Set down, please, exactly the lines below that run from the line with "Ver calendario (1087, 600)" to the line with "autonomía? (913, 1545)", both lines included.

* [Extracted records]
+-------+

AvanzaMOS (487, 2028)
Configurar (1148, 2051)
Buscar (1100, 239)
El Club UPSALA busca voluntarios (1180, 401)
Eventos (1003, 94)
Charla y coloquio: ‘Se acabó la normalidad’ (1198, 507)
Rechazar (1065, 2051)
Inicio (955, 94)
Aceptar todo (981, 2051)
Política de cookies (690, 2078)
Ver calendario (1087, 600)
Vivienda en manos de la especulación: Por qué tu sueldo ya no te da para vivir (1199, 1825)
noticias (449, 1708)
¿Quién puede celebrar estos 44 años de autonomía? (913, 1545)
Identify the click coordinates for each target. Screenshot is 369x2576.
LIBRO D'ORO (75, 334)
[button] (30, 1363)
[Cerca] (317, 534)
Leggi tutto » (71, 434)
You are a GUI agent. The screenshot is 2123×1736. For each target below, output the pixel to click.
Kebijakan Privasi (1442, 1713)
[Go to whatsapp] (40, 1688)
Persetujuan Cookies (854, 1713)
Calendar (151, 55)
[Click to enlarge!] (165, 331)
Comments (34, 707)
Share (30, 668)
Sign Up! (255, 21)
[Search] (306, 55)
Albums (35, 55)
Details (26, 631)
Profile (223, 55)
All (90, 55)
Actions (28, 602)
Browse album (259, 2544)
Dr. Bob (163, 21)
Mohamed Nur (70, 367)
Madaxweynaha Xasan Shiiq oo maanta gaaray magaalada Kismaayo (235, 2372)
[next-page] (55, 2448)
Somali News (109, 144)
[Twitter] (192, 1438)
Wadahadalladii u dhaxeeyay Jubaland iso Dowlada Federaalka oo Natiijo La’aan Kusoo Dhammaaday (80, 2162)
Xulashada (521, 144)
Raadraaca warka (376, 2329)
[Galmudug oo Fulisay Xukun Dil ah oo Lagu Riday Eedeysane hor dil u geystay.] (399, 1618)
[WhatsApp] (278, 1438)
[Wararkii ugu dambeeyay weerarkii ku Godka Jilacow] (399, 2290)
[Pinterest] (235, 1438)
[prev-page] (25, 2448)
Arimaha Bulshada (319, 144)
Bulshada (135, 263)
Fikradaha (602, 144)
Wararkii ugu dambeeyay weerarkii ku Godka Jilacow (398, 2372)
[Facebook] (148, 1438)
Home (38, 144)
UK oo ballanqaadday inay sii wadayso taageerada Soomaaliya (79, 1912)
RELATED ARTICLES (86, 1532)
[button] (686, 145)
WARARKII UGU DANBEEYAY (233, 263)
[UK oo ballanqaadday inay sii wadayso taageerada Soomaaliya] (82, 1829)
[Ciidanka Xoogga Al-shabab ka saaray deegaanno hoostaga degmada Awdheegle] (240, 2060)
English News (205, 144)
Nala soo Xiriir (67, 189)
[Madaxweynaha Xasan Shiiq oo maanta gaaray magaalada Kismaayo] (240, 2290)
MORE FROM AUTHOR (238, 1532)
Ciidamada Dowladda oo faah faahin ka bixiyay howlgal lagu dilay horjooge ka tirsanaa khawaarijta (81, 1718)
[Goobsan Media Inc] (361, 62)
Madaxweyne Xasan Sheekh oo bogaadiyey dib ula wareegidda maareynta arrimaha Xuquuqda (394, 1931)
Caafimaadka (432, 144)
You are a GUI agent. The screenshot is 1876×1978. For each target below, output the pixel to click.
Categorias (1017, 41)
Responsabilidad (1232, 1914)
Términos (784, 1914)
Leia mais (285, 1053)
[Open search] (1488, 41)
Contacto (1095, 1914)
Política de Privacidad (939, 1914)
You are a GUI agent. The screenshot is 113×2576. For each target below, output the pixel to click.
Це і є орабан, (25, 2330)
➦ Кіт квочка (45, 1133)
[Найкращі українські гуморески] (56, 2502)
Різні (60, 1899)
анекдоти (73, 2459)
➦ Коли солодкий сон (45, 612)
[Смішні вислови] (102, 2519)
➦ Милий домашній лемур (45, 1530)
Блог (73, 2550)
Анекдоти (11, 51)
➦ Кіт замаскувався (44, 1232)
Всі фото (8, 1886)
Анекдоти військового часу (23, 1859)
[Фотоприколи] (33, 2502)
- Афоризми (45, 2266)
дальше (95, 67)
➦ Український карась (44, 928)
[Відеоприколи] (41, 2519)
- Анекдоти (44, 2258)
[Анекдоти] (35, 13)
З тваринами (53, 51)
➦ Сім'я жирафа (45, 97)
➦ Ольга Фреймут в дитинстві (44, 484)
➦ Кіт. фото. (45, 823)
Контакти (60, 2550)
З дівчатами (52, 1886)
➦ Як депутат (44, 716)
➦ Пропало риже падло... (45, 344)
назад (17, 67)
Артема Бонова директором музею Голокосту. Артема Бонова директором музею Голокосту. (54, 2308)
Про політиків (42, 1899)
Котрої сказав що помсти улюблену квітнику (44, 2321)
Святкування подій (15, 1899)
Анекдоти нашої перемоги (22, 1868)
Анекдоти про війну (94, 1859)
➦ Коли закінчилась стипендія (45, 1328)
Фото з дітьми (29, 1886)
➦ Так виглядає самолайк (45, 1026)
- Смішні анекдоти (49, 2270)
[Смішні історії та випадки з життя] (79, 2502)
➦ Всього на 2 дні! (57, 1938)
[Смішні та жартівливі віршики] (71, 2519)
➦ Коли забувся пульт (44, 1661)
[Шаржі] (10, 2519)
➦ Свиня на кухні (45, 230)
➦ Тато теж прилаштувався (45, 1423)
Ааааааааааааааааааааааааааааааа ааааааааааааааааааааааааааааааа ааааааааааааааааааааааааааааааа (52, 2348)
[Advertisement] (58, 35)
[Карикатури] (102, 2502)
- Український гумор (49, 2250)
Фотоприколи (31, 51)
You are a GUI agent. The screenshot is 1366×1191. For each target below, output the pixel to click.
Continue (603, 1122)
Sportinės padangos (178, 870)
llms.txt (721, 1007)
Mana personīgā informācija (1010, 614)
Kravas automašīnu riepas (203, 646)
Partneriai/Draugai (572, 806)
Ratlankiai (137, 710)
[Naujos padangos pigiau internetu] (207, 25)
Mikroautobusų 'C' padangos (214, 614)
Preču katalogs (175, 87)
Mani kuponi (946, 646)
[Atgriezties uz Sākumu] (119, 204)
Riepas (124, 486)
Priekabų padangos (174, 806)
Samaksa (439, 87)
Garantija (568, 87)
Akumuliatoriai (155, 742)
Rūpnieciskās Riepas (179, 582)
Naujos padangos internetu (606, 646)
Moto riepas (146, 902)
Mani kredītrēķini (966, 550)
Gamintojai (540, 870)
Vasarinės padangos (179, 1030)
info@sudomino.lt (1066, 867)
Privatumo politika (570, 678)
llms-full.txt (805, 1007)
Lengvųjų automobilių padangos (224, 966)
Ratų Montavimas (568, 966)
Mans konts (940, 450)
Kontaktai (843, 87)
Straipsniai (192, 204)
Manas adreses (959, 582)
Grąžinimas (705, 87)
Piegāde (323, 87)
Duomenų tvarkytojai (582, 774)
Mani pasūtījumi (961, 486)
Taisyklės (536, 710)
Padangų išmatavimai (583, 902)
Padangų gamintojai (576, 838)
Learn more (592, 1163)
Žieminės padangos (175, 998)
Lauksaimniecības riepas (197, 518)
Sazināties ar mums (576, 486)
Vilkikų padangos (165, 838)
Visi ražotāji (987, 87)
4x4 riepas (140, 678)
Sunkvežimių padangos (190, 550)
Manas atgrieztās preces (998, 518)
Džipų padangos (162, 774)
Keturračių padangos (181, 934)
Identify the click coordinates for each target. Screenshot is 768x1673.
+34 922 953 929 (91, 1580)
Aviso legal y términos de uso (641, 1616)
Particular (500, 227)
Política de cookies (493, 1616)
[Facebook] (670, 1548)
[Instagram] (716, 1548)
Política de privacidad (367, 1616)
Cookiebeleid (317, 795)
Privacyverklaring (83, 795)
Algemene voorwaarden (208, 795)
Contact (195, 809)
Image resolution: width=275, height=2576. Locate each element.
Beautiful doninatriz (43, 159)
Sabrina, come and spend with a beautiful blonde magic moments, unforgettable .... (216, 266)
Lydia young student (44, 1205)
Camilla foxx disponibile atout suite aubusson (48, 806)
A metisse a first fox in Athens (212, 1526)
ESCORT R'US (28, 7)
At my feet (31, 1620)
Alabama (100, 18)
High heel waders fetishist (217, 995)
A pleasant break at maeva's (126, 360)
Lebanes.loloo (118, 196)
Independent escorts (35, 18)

+-------+

* [Output of the exercise]
Ver calendario (1087, 600)
Vivienda en manos de la especulación: Por qué tu sueldo ya no te da para vivir (1199, 1825)
noticias (449, 1708)
¿Quién puede celebrar estos 44 años de autonomía? (913, 1545)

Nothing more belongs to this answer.